Она намешала коктейль. Потом вспомнила, что в холодильнике Катя держит бутылку водки:
–А если и это туда же? – и плеснула в него еще и водки. Достала из Катиного шкафа малинового цвета боа и обвила его вокруг шеи:
– Хо-ро-ша!– крикнула она своему отражению в зеркале и направилась к распахнутому окну.» Почему некоторые так боятся высоты?» – Алиса взобралась на подоконник и вытянула ноги, потом прихлебнула из бокала еще. – Странные! Чего здесь…»
Во дворе истошно закричала какая-то женщина.
Яркая брюнетка в довольно откровенном наряде догоняла своего спутника – он спустился в холл раньше, оставив ее прихорашиваться перед зеркалом. Они почти поравнялись, когда она неожиданно распласталась на мраморных плитах этого дорогого отеля. Многочисленные его обитатели, чье внимание привлекло это небольшое происшествие, теперь старательно отводили глаза.
– А как шла! – удовлетворенно заметила одна из дам.
Спутник помог ей подняться.
– Что с тобой?
– Ровным счетом ничего! Просто поскользнулась…

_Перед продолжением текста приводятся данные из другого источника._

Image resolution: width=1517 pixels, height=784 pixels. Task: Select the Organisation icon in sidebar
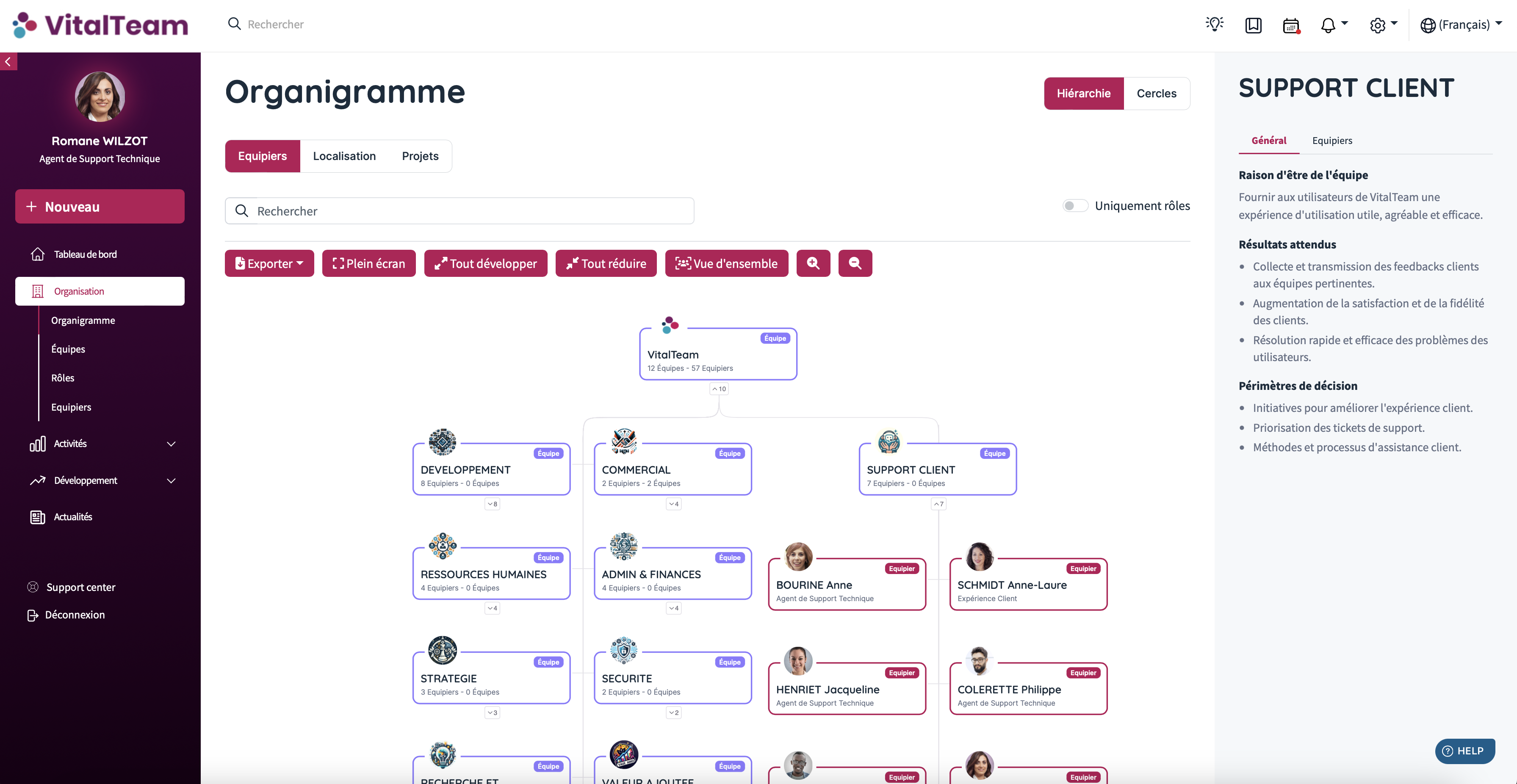coord(37,291)
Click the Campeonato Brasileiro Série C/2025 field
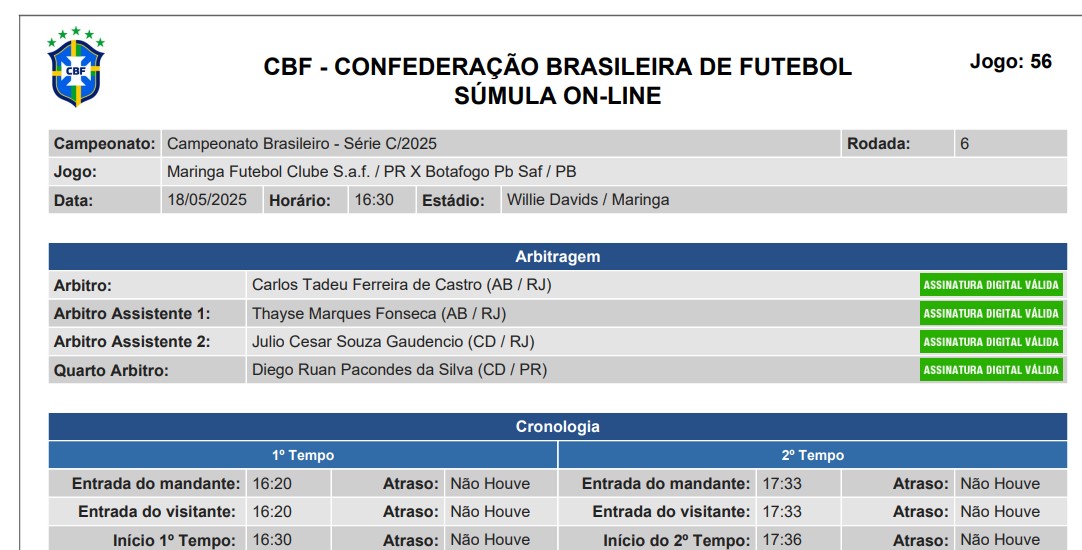 [501, 144]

Они вошли в двери ресторана, и тут этот странный конфуз случился с ней снова. Теперь она лежала на глазах у всей собравшейся отужинать публики.
– Надо же, вся испадалась! – не преминула отметить это та же дама.
– Может, тебе уже хватит на сегодня коктейлей? – раздраженно спросил спутник.
– Я сегодня ни одного еще не выпила! – брюнетка почти рыдала.
– Держись за мою руку и иди медленно, – прошипел он.
Сидя за столиком и пытаясь сосредоточиться на строчках принесенного официантом меню, она вдруг вспомнила недавние слова дочери:» Как жизнь? Больше не спотыкаешься?», и ей почему-то стало не по себе.
В школе все еще шел ремонт. Интересно, успеют они к первому сентября? Час назад она могла спокойно уйти домой, могла вообще сегодня здесь не появляться: отметку о прохождении летней практики ей все равно бы поставили, но Линде нравилось бывать в кабинете биологии. Она полила цветы. Может быть, Вилена Иосифовна права, и ей стоит готовить себя к поступлению на биофак университета? Животные лучше людей: они не убивают друг друга из зависти, ревности или наживы. По сравнению с человеком они чисты.» Когда изучаешь жизнь животных, не остается никаких сомнений, что все вокруг – это гениальное Творение Божественного разума. Хотя подобное заключение ты можешь услышать и от того, кто занимается, к примеру, математикой: любые процессы могут быть описаны формулами. Все вокруг – грандиозный удивительный замысел, и это не может не восхищать.» Она вспомнила, как учительница рассказывала о рыбках, откладывающих икру каким-то умопомрачительным способом: на листьях растений, склоняющихся над водой. Рыбка-мама выпрыгивает из воды и касается брюхом поверхности листа, оставляя, таким образом, на нем икринки, после чего уплывает восвояси, облегченно вздохнув и в прекрасном, очевидно, настроении, потому как теперь за детьми должен присматривать рыбий отец. Чем он потом и занимается вплоть до момента появления из икринок мальков. Это же просто уму непостижимо. Линда улыбнулась. Она сполоснула руки под краном раковины, установленной прямо в кабинете, и с удовольствием посмотрела на свое отражение в висевшем над раковиной зеркале: теперь ее волосы были возмутительно рыжего цвета. «Как у клоунессы,» – наверняка сказала бы мать. Линда захлопнула за собой дверь, и сработала защелка. По длинному школьному коридору ей навстречу шли четверо: один из этой четверки был головной болью не только учителей, но теперь уже и полиции, его боялись, трое остальных таскались за ним, как стая шакалов. Больше на этаже никого не было.